[Exercise brief]
What you need to produce is the complete listing, repeated exactly.

Top of Extracted material

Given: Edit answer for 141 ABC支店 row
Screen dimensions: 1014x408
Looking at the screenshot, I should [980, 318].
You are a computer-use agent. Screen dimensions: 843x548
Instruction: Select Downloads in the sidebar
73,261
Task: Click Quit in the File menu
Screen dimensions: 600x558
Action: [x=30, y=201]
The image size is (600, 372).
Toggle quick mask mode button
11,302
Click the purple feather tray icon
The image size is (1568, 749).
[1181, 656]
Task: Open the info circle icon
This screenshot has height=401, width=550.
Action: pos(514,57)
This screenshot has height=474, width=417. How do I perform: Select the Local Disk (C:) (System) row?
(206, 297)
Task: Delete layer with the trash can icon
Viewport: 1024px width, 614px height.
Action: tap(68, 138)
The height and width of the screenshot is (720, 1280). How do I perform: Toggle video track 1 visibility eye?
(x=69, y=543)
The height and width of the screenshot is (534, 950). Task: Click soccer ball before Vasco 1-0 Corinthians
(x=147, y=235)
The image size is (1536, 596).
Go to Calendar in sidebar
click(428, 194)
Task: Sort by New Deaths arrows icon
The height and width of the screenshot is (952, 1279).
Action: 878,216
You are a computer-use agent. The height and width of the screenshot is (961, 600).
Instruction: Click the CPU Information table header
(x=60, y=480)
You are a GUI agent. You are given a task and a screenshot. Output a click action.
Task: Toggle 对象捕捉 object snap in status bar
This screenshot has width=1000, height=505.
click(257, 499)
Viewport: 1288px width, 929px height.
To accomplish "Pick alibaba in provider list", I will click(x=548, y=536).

Bottom of Extracted material

[Finished task]
Given: Edit answer for 141 ABC支店 row
Screen dimensions: 1014x408
Looking at the screenshot, I should [980, 318].
You are a computer-use agent. Screen dimensions: 843x548
Instruction: Select Downloads in the sidebar
73,261
Task: Click Quit in the File menu
Screen dimensions: 600x558
Action: [x=30, y=201]
The image size is (600, 372).
Toggle quick mask mode button
11,302
Click the purple feather tray icon
The image size is (1568, 749).
[1181, 656]
Task: Open the info circle icon
This screenshot has height=401, width=550.
Action: pos(514,57)
This screenshot has height=474, width=417. How do I perform: Select the Local Disk (C:) (System) row?
(206, 297)
Task: Delete layer with the trash can icon
Viewport: 1024px width, 614px height.
Action: tap(68, 138)
The height and width of the screenshot is (720, 1280). How do I perform: Toggle video track 1 visibility eye?
(x=69, y=543)
The height and width of the screenshot is (534, 950). Task: Click soccer ball before Vasco 1-0 Corinthians
(x=147, y=235)
The image size is (1536, 596).
Go to Calendar in sidebar
click(428, 194)
Task: Sort by New Deaths arrows icon
The height and width of the screenshot is (952, 1279).
Action: 878,216
You are a computer-use agent. The height and width of the screenshot is (961, 600).
Instruction: Click the CPU Information table header
(x=60, y=480)
You are a GUI agent. You are given a task and a screenshot. Output a click action.
Task: Toggle 对象捕捉 object snap in status bar
This screenshot has width=1000, height=505.
click(257, 499)
Viewport: 1288px width, 929px height.
To accomplish "Pick alibaba in provider list", I will click(x=548, y=536).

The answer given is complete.